US President Donald Trump has said he will impose new sanctions on Moscow and countries that buy its energy exports – of which the biggest are China and India – unless Russia moves by Aug 8 to end the three-and-a-half-year war.
He has expressed mounting frustration with Putin, accusing him of “bullshit” and describing Russia’s latest attacks on Ukraine as “disgusting”.
Putin, without referring to the Trump deadline, said three sessions of peace talks with Ukraine had yielded some positive results, and Russia was expecting negotiations to continue.
“As for any disappointments on the part of anyone, all disappointments arise from inflated expectations. This is a well-known general rule,” he said.

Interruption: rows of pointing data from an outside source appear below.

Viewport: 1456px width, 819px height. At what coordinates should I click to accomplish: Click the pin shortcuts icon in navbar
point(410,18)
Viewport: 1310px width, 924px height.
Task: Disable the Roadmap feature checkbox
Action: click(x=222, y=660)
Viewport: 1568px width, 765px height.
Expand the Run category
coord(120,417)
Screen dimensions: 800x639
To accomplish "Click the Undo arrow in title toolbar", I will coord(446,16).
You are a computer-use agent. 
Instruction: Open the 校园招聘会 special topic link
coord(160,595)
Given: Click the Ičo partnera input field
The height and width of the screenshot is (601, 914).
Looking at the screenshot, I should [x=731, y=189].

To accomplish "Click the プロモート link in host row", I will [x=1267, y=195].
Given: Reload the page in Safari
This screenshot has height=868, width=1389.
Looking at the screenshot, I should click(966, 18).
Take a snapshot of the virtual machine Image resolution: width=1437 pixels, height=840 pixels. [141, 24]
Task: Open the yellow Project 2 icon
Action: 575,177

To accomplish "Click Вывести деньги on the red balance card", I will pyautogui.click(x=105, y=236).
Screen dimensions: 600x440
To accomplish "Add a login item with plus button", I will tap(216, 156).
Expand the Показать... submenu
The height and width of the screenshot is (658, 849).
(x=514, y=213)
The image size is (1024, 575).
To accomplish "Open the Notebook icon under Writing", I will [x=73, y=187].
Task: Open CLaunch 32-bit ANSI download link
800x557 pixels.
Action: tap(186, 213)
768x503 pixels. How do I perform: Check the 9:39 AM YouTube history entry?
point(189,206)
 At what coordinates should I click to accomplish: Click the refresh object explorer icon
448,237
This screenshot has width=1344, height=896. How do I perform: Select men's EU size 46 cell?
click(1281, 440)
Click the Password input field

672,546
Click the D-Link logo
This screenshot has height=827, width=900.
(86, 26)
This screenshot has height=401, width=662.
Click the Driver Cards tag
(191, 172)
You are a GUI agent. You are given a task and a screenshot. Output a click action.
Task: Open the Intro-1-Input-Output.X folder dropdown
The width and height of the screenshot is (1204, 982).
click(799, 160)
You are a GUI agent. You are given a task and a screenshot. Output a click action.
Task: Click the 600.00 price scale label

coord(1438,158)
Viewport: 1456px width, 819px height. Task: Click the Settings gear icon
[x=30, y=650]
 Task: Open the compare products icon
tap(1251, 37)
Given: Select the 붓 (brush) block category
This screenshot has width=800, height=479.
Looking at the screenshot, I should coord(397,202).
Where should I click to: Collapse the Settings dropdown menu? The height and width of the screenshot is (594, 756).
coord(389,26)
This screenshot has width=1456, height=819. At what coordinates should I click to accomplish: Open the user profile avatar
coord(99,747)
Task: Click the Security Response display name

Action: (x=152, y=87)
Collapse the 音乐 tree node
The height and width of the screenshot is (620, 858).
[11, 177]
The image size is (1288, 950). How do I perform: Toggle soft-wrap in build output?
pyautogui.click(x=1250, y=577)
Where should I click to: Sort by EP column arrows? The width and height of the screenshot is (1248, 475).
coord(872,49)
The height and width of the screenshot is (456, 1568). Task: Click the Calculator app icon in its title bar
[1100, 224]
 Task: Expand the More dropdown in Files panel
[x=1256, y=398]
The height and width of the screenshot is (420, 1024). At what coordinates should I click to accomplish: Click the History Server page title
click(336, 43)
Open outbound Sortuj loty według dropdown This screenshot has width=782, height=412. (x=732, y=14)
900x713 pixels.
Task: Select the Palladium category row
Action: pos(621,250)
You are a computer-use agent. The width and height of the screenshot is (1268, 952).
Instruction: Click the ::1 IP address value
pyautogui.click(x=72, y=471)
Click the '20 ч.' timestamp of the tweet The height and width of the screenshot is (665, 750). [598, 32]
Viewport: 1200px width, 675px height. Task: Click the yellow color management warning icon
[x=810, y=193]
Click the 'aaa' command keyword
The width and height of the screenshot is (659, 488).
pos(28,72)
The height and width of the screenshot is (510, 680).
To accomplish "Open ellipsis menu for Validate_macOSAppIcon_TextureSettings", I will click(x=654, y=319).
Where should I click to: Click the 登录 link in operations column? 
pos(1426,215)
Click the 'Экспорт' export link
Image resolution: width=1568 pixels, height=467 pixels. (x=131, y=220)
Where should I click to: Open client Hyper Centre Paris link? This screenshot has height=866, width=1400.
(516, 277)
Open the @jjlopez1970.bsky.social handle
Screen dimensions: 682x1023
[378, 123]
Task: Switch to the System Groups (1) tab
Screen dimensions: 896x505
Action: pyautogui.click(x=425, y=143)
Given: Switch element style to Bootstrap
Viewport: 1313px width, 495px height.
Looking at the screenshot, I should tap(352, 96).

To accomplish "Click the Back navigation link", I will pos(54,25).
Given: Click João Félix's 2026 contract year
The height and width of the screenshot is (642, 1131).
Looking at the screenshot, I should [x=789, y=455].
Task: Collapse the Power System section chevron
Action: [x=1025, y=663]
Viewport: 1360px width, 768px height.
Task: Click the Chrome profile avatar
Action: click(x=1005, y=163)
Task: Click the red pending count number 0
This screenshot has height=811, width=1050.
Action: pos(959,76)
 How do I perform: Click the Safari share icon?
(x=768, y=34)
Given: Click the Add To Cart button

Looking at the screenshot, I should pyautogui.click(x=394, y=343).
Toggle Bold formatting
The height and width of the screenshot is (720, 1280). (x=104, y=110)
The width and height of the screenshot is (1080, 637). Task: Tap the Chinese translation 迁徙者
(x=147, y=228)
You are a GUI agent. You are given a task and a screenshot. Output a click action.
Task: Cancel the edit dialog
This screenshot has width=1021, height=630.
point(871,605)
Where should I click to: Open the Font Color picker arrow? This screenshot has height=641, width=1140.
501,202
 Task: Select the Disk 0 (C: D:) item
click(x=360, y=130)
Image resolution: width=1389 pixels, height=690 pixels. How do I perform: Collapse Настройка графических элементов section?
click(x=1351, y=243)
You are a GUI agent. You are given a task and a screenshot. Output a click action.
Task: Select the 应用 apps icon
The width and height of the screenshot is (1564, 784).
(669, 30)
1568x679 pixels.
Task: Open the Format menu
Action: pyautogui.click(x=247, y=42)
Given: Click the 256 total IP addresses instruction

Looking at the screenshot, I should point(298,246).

“But in order to approach the issue peacefully, it is necessary to conduct detailed conversations. And not in public, but this must be done calmly, in the quiet of the negotiation process.”
He said Russian troops were attacking Ukraine along the entire front line and that the momentum was in their favour, citing the announcement by his Defence Ministry on Thursday that Moscow’s forces had captured the Ukrainian town of Chasiv Yar after a 16-month battle.
Ukraine denied that Chasiv Yar is under full Russian control.
Ukraine for months has been urging an immediate ceasefire but Russia says it wants a final and durable settlement, not a pause. Since the peace talks began in Istanbul in May, it has conducted some of its heaviest air strikes of the war, especially on the capital Kyiv.